# WORK INSTRUCTION
Retype every record below exactly as it appears.

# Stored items

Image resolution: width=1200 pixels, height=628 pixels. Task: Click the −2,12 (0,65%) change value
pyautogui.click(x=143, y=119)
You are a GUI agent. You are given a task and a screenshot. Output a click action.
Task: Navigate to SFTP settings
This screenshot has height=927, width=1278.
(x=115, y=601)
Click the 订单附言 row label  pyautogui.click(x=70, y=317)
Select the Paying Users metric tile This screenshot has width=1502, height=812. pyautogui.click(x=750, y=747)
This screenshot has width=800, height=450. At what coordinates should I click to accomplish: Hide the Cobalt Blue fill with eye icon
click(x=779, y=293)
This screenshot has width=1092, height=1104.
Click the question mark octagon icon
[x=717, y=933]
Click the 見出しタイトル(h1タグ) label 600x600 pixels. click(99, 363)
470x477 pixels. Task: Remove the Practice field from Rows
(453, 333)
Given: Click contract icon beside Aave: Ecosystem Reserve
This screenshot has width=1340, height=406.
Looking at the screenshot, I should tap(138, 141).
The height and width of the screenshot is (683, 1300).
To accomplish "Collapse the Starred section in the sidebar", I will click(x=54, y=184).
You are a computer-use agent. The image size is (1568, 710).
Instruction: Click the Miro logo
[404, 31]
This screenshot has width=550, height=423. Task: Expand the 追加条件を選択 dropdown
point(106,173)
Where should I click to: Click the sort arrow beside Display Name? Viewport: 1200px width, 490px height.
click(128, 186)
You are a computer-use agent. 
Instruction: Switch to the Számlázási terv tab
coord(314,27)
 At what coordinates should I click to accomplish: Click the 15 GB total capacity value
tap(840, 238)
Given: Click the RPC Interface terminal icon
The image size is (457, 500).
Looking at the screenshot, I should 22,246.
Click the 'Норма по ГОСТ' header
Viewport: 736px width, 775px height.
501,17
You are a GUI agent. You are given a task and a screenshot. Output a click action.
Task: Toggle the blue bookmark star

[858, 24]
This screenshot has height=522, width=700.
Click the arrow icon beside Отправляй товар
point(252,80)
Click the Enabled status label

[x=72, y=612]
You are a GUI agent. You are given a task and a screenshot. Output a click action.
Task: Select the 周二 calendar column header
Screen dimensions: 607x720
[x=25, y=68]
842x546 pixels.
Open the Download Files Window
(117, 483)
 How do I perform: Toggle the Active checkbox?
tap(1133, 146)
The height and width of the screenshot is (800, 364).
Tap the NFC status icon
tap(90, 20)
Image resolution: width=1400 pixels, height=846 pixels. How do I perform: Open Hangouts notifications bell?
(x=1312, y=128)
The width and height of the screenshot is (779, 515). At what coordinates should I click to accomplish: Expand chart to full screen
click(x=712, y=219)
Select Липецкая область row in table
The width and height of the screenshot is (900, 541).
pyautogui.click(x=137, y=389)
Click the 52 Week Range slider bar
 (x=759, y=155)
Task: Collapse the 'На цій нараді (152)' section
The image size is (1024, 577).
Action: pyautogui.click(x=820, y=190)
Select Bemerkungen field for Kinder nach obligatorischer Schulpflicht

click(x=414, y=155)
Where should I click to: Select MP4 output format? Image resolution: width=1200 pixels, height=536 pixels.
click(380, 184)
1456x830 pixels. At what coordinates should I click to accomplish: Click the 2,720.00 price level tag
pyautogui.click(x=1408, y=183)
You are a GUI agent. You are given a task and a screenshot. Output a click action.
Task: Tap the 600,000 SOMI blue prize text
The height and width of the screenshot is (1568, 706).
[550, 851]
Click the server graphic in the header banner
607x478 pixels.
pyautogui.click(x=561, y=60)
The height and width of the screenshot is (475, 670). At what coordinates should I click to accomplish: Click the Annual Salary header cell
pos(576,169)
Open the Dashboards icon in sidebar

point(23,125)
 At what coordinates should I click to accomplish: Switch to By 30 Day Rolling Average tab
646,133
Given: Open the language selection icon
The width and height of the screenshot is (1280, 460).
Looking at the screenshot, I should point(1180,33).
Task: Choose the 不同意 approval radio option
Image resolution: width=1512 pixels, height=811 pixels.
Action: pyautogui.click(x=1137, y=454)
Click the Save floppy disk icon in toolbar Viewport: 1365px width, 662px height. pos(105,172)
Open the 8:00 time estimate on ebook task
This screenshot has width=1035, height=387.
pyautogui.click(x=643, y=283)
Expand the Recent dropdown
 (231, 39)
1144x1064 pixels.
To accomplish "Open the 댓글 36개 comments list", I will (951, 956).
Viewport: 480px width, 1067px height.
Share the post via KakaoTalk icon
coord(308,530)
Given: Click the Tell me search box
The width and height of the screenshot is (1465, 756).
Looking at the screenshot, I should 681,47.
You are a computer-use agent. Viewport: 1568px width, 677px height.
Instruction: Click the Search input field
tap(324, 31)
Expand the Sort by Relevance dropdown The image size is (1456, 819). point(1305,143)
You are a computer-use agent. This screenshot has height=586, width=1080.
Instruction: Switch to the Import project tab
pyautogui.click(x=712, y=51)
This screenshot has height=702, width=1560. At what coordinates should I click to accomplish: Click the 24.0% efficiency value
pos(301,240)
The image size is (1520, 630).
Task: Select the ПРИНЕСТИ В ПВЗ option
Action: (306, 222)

# FINISHED EXERCISE
Image resolution: width=1200 pixels, height=628 pixels. Task: Click the −2,12 (0,65%) change value
pyautogui.click(x=143, y=119)
You are a GUI agent. You are given a task and a screenshot. Output a click action.
Task: Navigate to SFTP settings
This screenshot has height=927, width=1278.
(x=115, y=601)
Click the 订单附言 row label  pyautogui.click(x=70, y=317)
Select the Paying Users metric tile This screenshot has width=1502, height=812. pyautogui.click(x=750, y=747)
This screenshot has width=800, height=450. At what coordinates should I click to accomplish: Hide the Cobalt Blue fill with eye icon
click(x=779, y=293)
This screenshot has width=1092, height=1104.
Click the question mark octagon icon
[x=717, y=933]
Click the 見出しタイトル(h1タグ) label 600x600 pixels. click(99, 363)
470x477 pixels. Task: Remove the Practice field from Rows
(453, 333)
Given: Click contract icon beside Aave: Ecosystem Reserve
This screenshot has width=1340, height=406.
Looking at the screenshot, I should tap(138, 141).
The height and width of the screenshot is (683, 1300).
To accomplish "Collapse the Starred section in the sidebar", I will click(x=54, y=184).
You are a computer-use agent. The image size is (1568, 710).
Instruction: Click the Miro logo
[404, 31]
This screenshot has width=550, height=423. Task: Expand the 追加条件を選択 dropdown
point(106,173)
Where should I click to: Click the sort arrow beside Display Name? Viewport: 1200px width, 490px height.
click(128, 186)
You are a computer-use agent. 
Instruction: Switch to the Számlázási terv tab
coord(314,27)
 At what coordinates should I click to accomplish: Click the 15 GB total capacity value
tap(840, 238)
Given: Click the RPC Interface terminal icon
The image size is (457, 500).
Looking at the screenshot, I should 22,246.
Click the 'Норма по ГОСТ' header
Viewport: 736px width, 775px height.
501,17
You are a GUI agent. You are given a task and a screenshot. Output a click action.
Task: Toggle the blue bookmark star

[858, 24]
This screenshot has height=522, width=700.
Click the arrow icon beside Отправляй товар
point(252,80)
Click the Enabled status label

[x=72, y=612]
You are a GUI agent. You are given a task and a screenshot. Output a click action.
Task: Select the 周二 calendar column header
Screen dimensions: 607x720
[x=25, y=68]
842x546 pixels.
Open the Download Files Window
(117, 483)
 How do I perform: Toggle the Active checkbox?
tap(1133, 146)
The height and width of the screenshot is (800, 364).
Tap the NFC status icon
tap(90, 20)
Image resolution: width=1400 pixels, height=846 pixels. How do I perform: Open Hangouts notifications bell?
(x=1312, y=128)
The width and height of the screenshot is (779, 515). At what coordinates should I click to accomplish: Expand chart to full screen
click(x=712, y=219)
Select Липецкая область row in table
The width and height of the screenshot is (900, 541).
pyautogui.click(x=137, y=389)
Click the 52 Week Range slider bar
 (x=759, y=155)
Task: Collapse the 'На цій нараді (152)' section
The image size is (1024, 577).
Action: pyautogui.click(x=820, y=190)
Select Bemerkungen field for Kinder nach obligatorischer Schulpflicht

click(x=414, y=155)
Where should I click to: Select MP4 output format? Image resolution: width=1200 pixels, height=536 pixels.
click(380, 184)
1456x830 pixels. At what coordinates should I click to accomplish: Click the 2,720.00 price level tag
pyautogui.click(x=1408, y=183)
You are a GUI agent. You are given a task and a screenshot. Output a click action.
Task: Tap the 600,000 SOMI blue prize text
The height and width of the screenshot is (1568, 706).
[550, 851]
Click the server graphic in the header banner
607x478 pixels.
pyautogui.click(x=561, y=60)
The height and width of the screenshot is (475, 670). At what coordinates should I click to accomplish: Click the Annual Salary header cell
pos(576,169)
Open the Dashboards icon in sidebar

point(23,125)
 At what coordinates should I click to accomplish: Switch to By 30 Day Rolling Average tab
646,133
Given: Open the language selection icon
The width and height of the screenshot is (1280, 460).
Looking at the screenshot, I should point(1180,33).
Task: Choose the 不同意 approval radio option
Image resolution: width=1512 pixels, height=811 pixels.
Action: pyautogui.click(x=1137, y=454)
Click the Save floppy disk icon in toolbar Viewport: 1365px width, 662px height. pos(105,172)
Open the 8:00 time estimate on ebook task
This screenshot has width=1035, height=387.
pyautogui.click(x=643, y=283)
Expand the Recent dropdown
 (231, 39)
1144x1064 pixels.
To accomplish "Open the 댓글 36개 comments list", I will (951, 956).
Viewport: 480px width, 1067px height.
Share the post via KakaoTalk icon
coord(308,530)
Given: Click the Tell me search box
The width and height of the screenshot is (1465, 756).
Looking at the screenshot, I should 681,47.
You are a computer-use agent. Viewport: 1568px width, 677px height.
Instruction: Click the Search input field
tap(324, 31)
Expand the Sort by Relevance dropdown The image size is (1456, 819). point(1305,143)
You are a computer-use agent. This screenshot has height=586, width=1080.
Instruction: Switch to the Import project tab
pyautogui.click(x=712, y=51)
This screenshot has height=702, width=1560. At what coordinates should I click to accomplish: Click the 24.0% efficiency value
pos(301,240)
The image size is (1520, 630).
Task: Select the ПРИНЕСТИ В ПВЗ option
Action: (306, 222)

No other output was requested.